In patients undergoing radiation, the complex interplay of tumor cell death, antigen expression, inflammatory signals, and lymphocyte and dendritic cell (DC) activation presents a unique therapeutic opportunity. Together, the whole therapeutic effect can exceed the sum of its parts and can present the potential for further improvement of immunotherapy effects arising from tumor irradiation to generate RDI—in effect providing immunologic- mediated, radiation-driven personalized systemic therapy.
The fundamental mechanism of tumor control through radiotherapy is through induction of DNA damage in cancer cells. However, this view is not a complete picture of the time course of cellular events within the tumor. There are associated changes in the microenvironment, tumor-associ- ated endothelial cells, inflammatory infiltrates, and systemic responses to the tumor destruction.
Areas of higher dose exposure inside the bulk of the tumor may have markedly different pathways to cell death, emphasizing necrosis mechanisms. Additionally, the time course of changes of antigen expression during the cell-killing process and differences among radiotherapy techniques can be relevant.1
Several events have been studied for their specific immunotherapy relevance beyond the phenomenon of cells dying within the radiated tumor. Some of the downstream events relate to inflammation and clearance of antigens within the irradiated volume; those of most interest influence acquisition of a more activated general or more activated tumor-specific phenotype. The most dramatic outcome is when a distant tumor mass regresses as a consequence of this, known as the abscopal effect. Examples of this effect are described in case reports2-4
and preclinical studies,5
which have led to recently completed clinical trials.6-12
Other less apparent outcomes as a consequence of the radiation-triggered immune activation include acceleration or completion of definitive clearance of the irradiated tumor or clearance of microscopic or other metastatic disease that was not clinically apparent.

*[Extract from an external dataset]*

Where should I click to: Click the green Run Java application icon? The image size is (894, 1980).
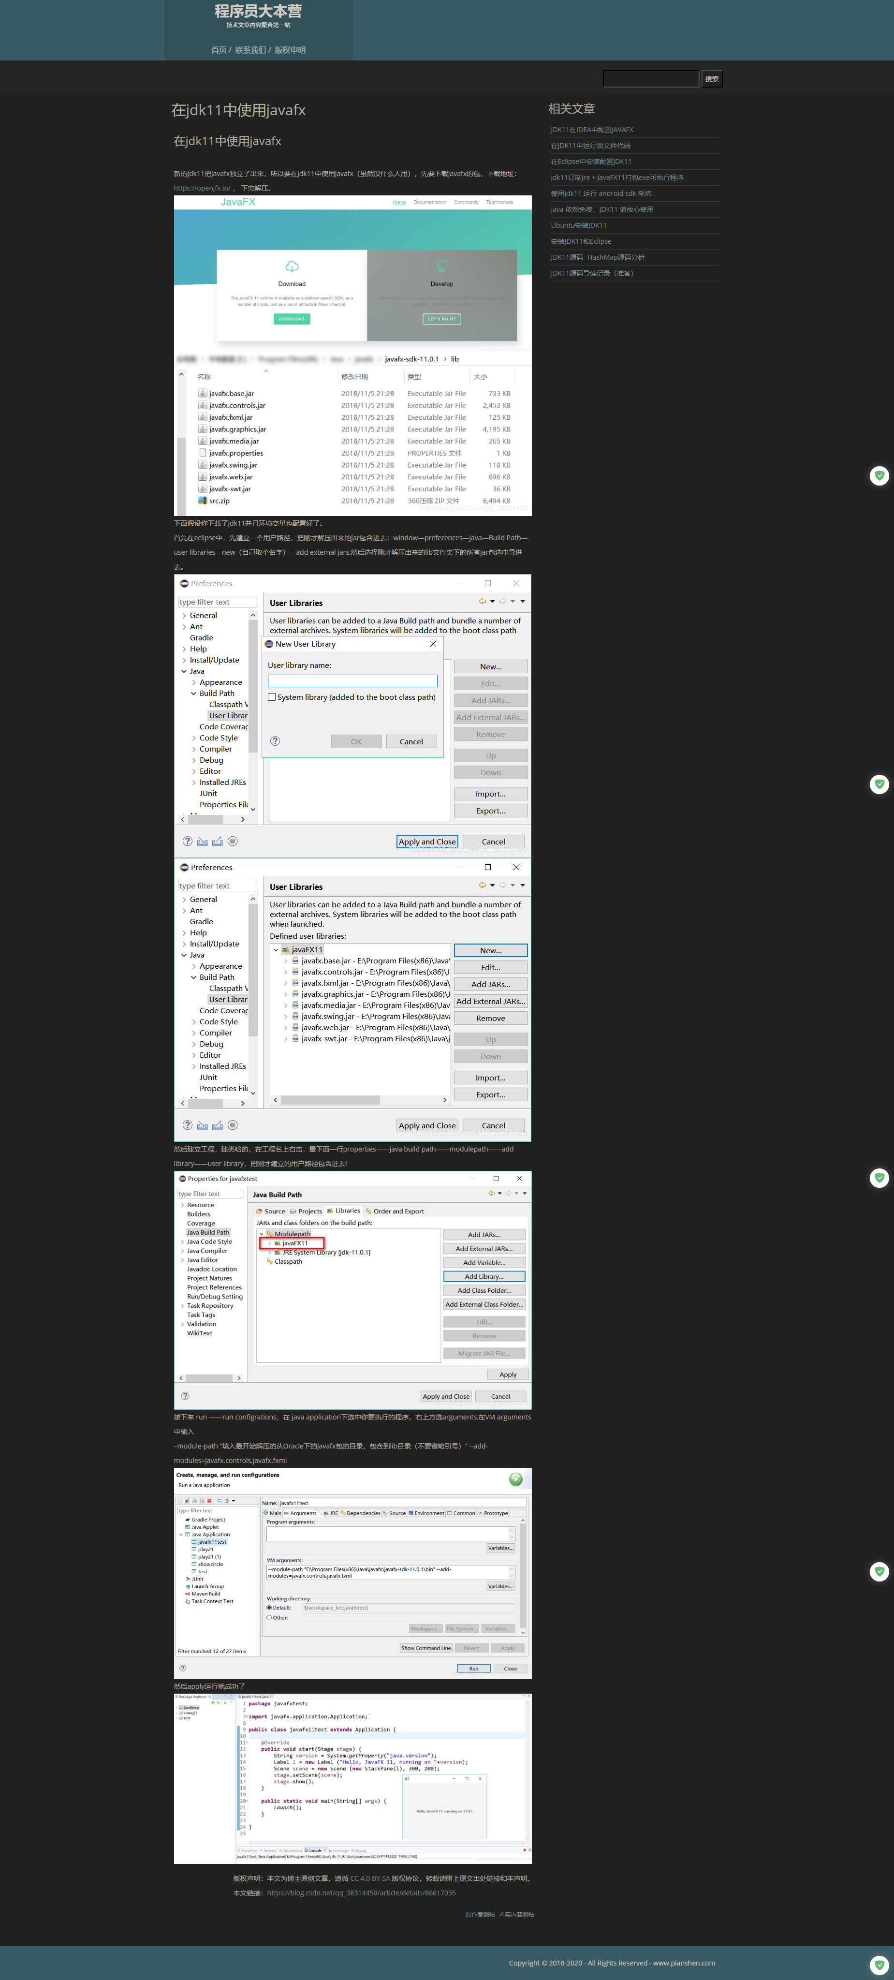tap(516, 1479)
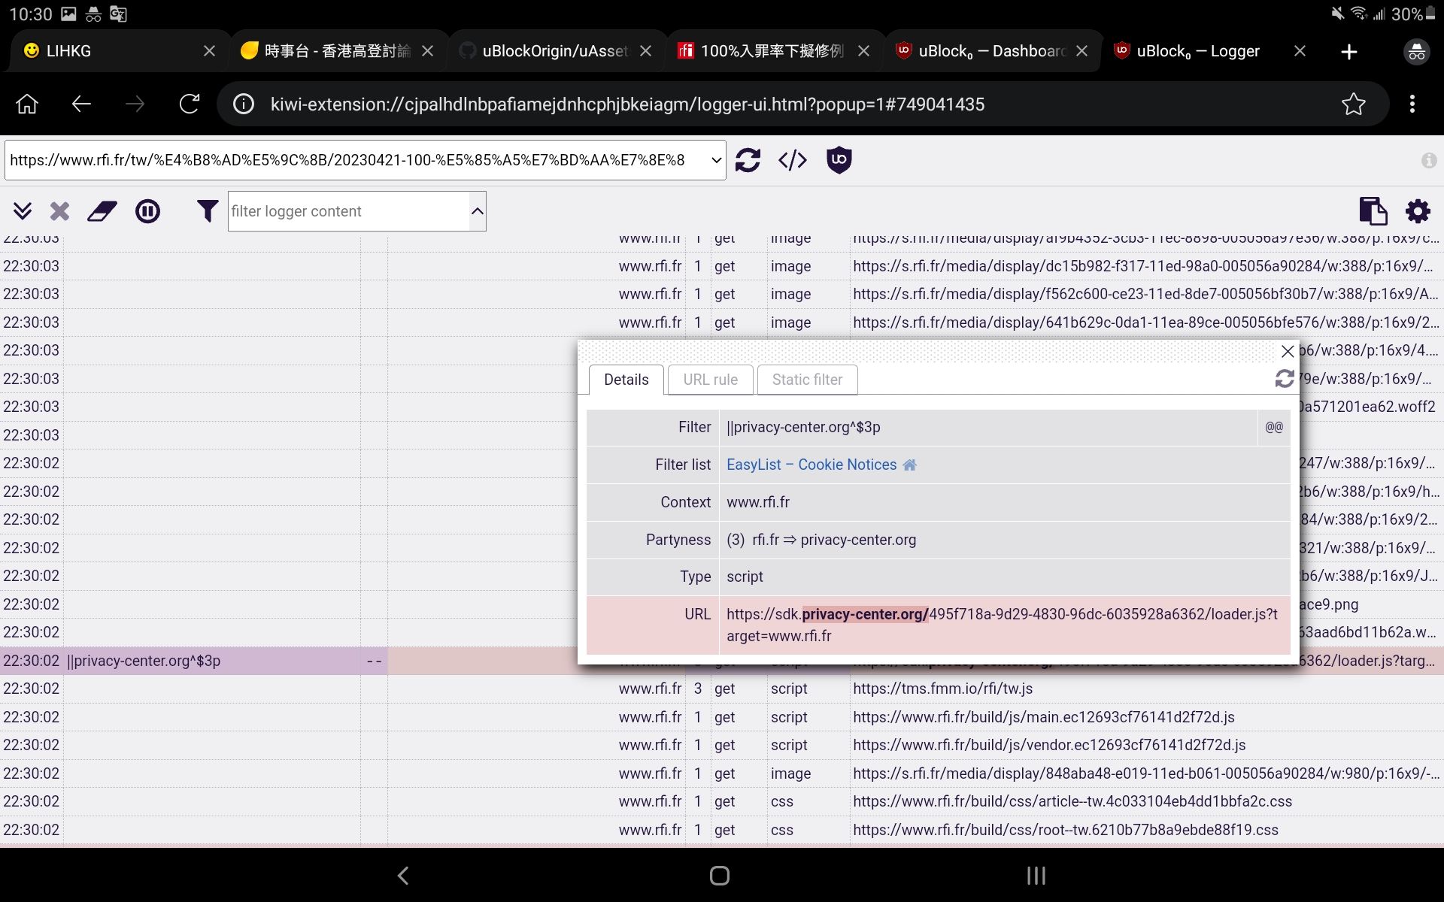Click the uBlock Origin shield icon
1444x902 pixels.
839,159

Incorporating RDI Into Therapy Indeed, there are abundant opportunities to transform the phenomenon of radiotherapy-induced anticancer immune response from the realm of isolated case report into a predictable, directed therapeutic goal. What are the key components to make this a reality?
Priming the System
One component is the understanding of how to use systemic therapies to transform the host lymphocyte compartment and antigen-presenting cell compartments so that they become primed to be stimulated. Some examples of immune modulators with the potential of having a significant impact on the phenotypes of the DC compartment include TLR9 agonists,13,14
all trans retinoic acid,15
and inhibitors of VEGF, TGF-β, or of other cytokines.16-18
Comparably, stimulation of the lymphocyte compartment with checkpoint inhibitors (PD-1, CTLA-4) and cytokines also appears poised to make a significant contribution to clinical practice.

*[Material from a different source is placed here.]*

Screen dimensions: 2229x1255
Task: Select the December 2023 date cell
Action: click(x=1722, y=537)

Another component is development of further effective ways to provide tumor-associated antigen to the immune system. While recombinant vaccines, tumor lysates, and synthetic peptides have attributes of convenience and definable antigen sets, they cannot be considered interchangeable with tumor irradiation as a source. Unique features of tumor irradiation include simultaneous elaboration of subtle microenvironmental changes with the capacity to improve antigen presentation, total tumor as a source of antigen, production of radiation-induced antigens, and provision of antigen even before overt or immediate cell killing occurs.